Afrique - Nigeria : un géant à l'avenir incertain
C’est une armée relativement peu nombreuse (environ 80 000 hommes pour une population totale de plus de 100 millions d’habitants), mais puissante et omniprésente, qui, au Nigeria, a laissé le 29 mai 1999 le pouvoir à un régime civil. Après une transition d’une année, rondement menée par le général Aboubakar, l’élection présidentielle de février 1999 a vu la victoire de l’ancien président Olesegun Obasanjo. Il s’agit là d’un tournant important pour le pays le plus peuplé du continent, qui s’étend en Afrique occidentale sur 923 700 kilomètres carrés de l’océan Atlantique aux frontières du Bénin, du Niger, du Tchad et du Cameroun. Pays pétrolier (95 % de ses ressources extérieures en devises), le Nigeria a durement affronté la guerre civile sécessionniste du Biafra de 1967 à 1970 et reste encore fortement marqué par la complexité de sa situation ethnique (250 ethnies), religieuse et sociale.

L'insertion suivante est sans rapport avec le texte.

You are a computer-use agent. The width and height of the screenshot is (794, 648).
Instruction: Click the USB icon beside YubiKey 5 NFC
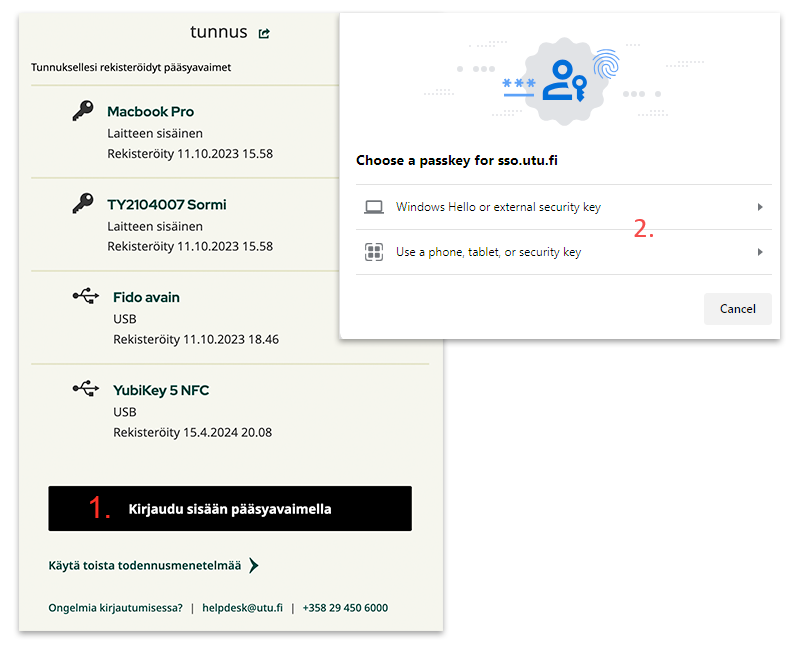[86, 389]
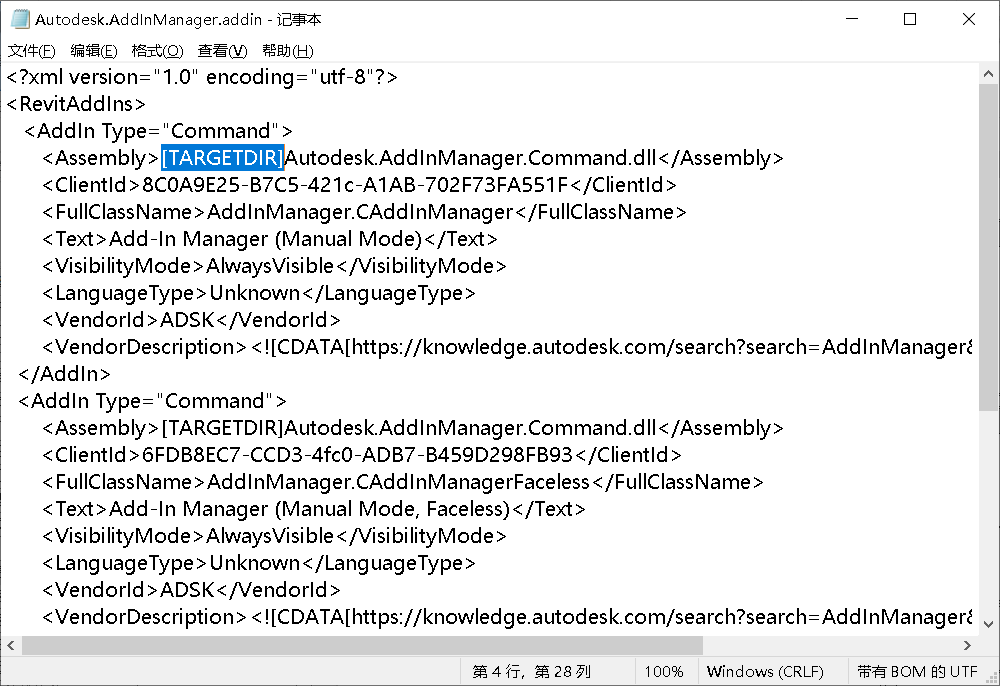Image resolution: width=1000 pixels, height=686 pixels.
Task: Click the horizontal scrollbar right arrow
Action: coord(967,645)
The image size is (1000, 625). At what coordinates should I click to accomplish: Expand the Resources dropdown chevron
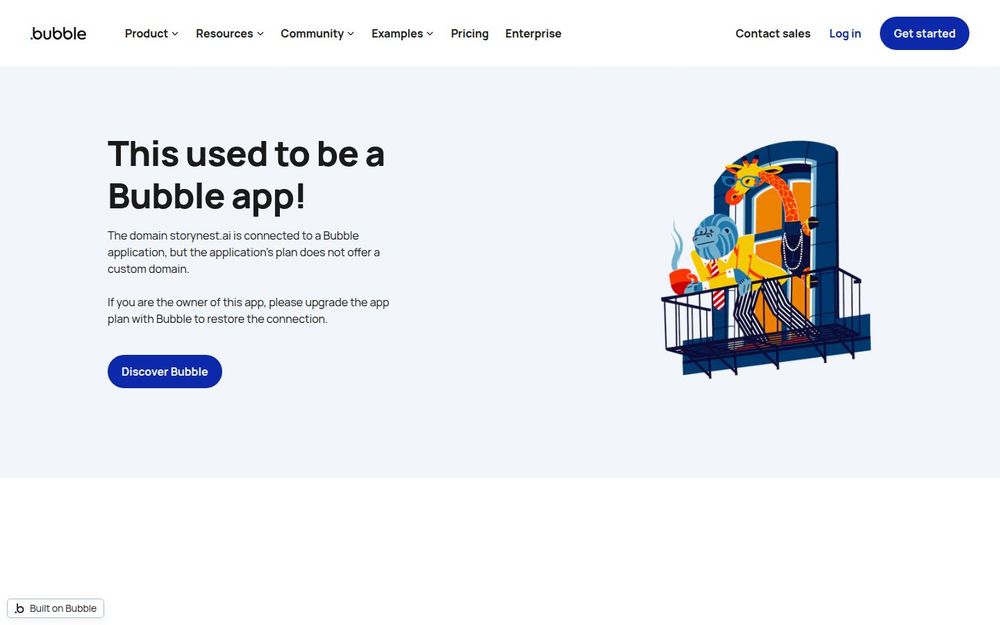coord(260,34)
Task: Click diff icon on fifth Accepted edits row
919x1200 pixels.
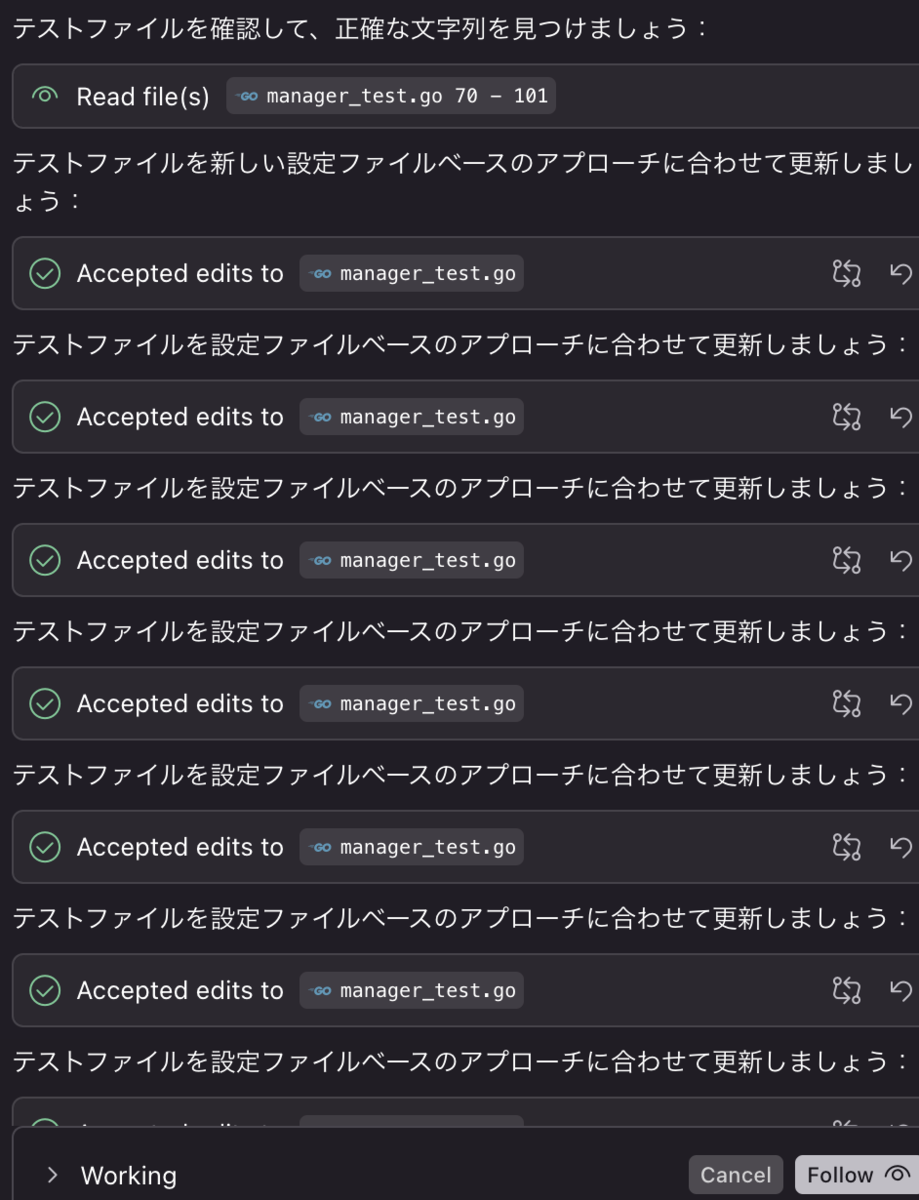Action: coord(846,847)
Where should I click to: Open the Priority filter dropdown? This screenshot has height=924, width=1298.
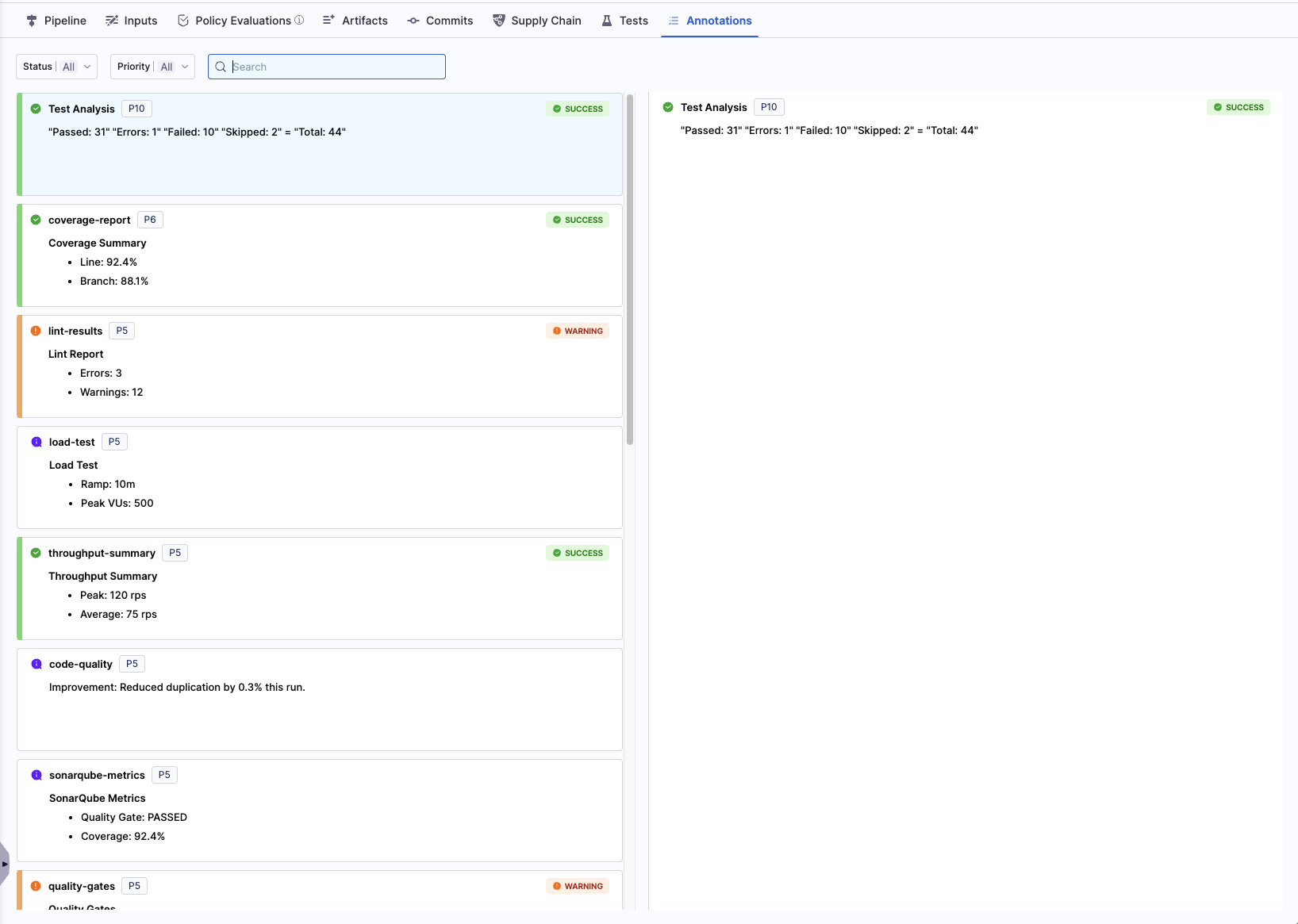pyautogui.click(x=152, y=67)
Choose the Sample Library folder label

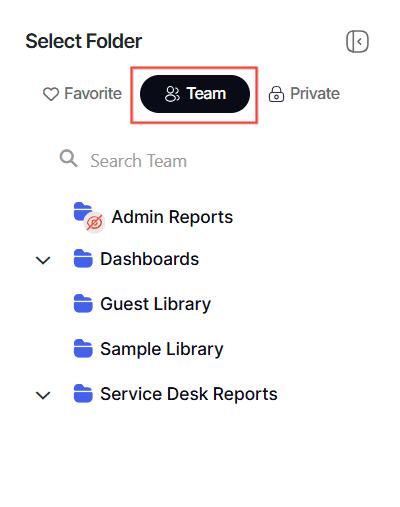(162, 349)
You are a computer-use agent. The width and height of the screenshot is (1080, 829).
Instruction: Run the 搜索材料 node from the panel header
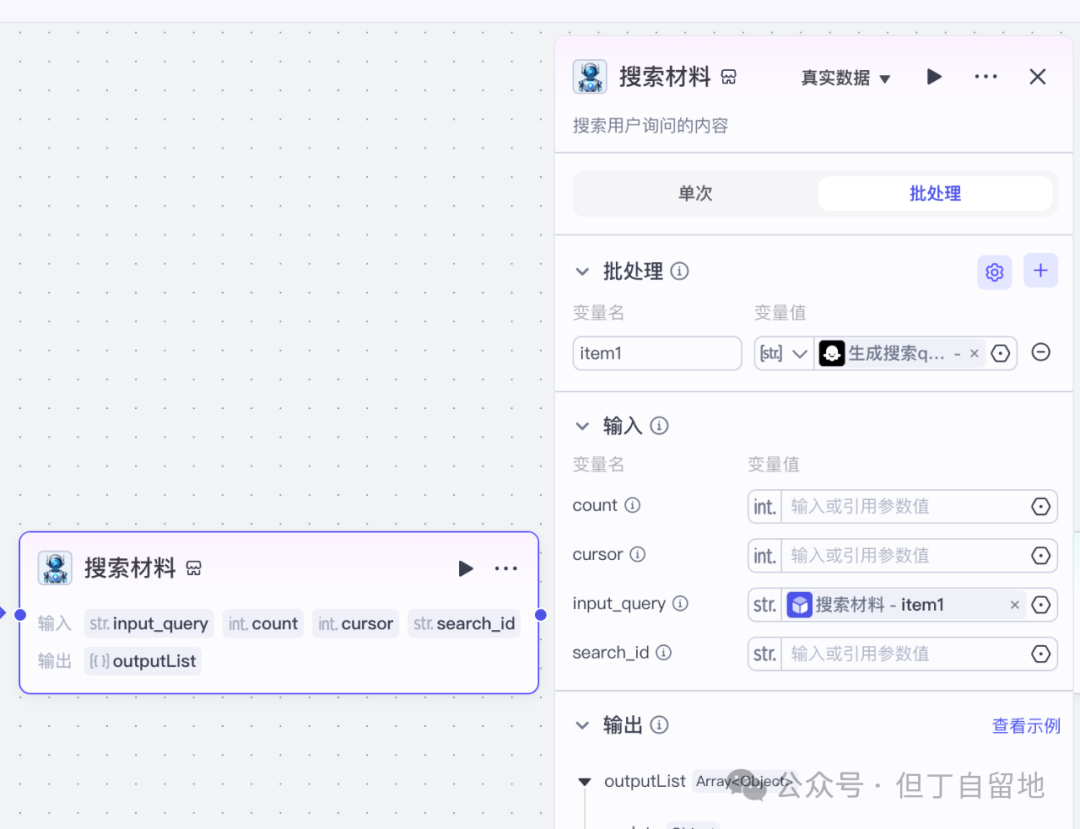pyautogui.click(x=933, y=76)
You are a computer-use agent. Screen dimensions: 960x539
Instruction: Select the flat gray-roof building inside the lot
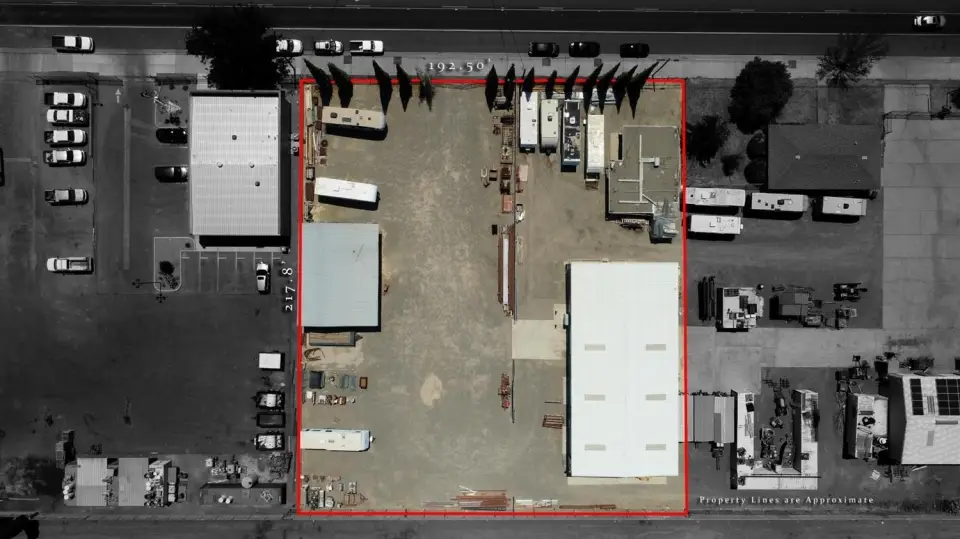(643, 170)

Dans cette situation et depuis l’indépendance en octobre 1960, les forces armées nigérianes ont joué un rôle politique dominant dans le pays face à une classe politique qui, jusqu’à présent, n’a jamais vraiment réussi à s’imposer. À l’indépendance, s’était mis en place un régime basé sur l’autonomie et organisé en une fédération de trois régions (le Nord, l’Ouest et l’Est), et d’un Parlement inspiré du modèle de l’ancien colonisateur britannique. Les élections de 1959 ont vu naître trois grands partis dominés par les trois grandes ethnies du pays regroupant une myriade de sous-groupes ethniques rivalisant avec acharnement pour le contrôle du Parlement. En 1963, Nnamdi Azikiwe devint le premier président de la République fédérale du Nigeria. Ce premier régime civil se solda par un échec total et fut renversé par un groupe d’officiers dirigés par le général Aguyi Ironsi, assassiné six mois plus tard et remplacé par le lieutenant-colonel Yakubu Gowon. C’est lui qui, à la tête d’une armée de plus en plus puissante, affrontera pendant trente mois la guerre civile du Biafra. L’armée restera au pouvoir jusqu’en 1979. En 1976, le général Olesegun Obasanjo, numéro deux du régime du général Murtala Mohammed, prend le pouvoir et devient trois ans plus tard le premier militaire en Afrique à le transmettre volontairement à un président civil démocratiquement élu, Alhaji Shehu Shagari. Ce dernier, conservateur du Nord, avait battu le leader radical du Sud-Ouest, Obafemi Awolowo, et sera handicapé par l’absence du soutien du Sud. Malgré le pétrole, cette deuxième expérience civile ne se révélera pas concluante dans la gestion du pays : corruption, hommes politiques discrédités, répression de plus en plus dure des mouvements de protestation, organisation de fraudes électorales massives en 1983. Pour la dernière fois, la classe politique donnait aux Nigérians le sentiment d’une incapacité flagrante et faisait encore apparaître les militaires comme la seule force susceptible de donner au pays un minimum de stabilité et d’ordre. En août 1983, avec le général Mohammed Buhari, puis le général Ibrahim Babangida, les militaires reprenaient le pouvoir pour le garder jusqu’en 1999.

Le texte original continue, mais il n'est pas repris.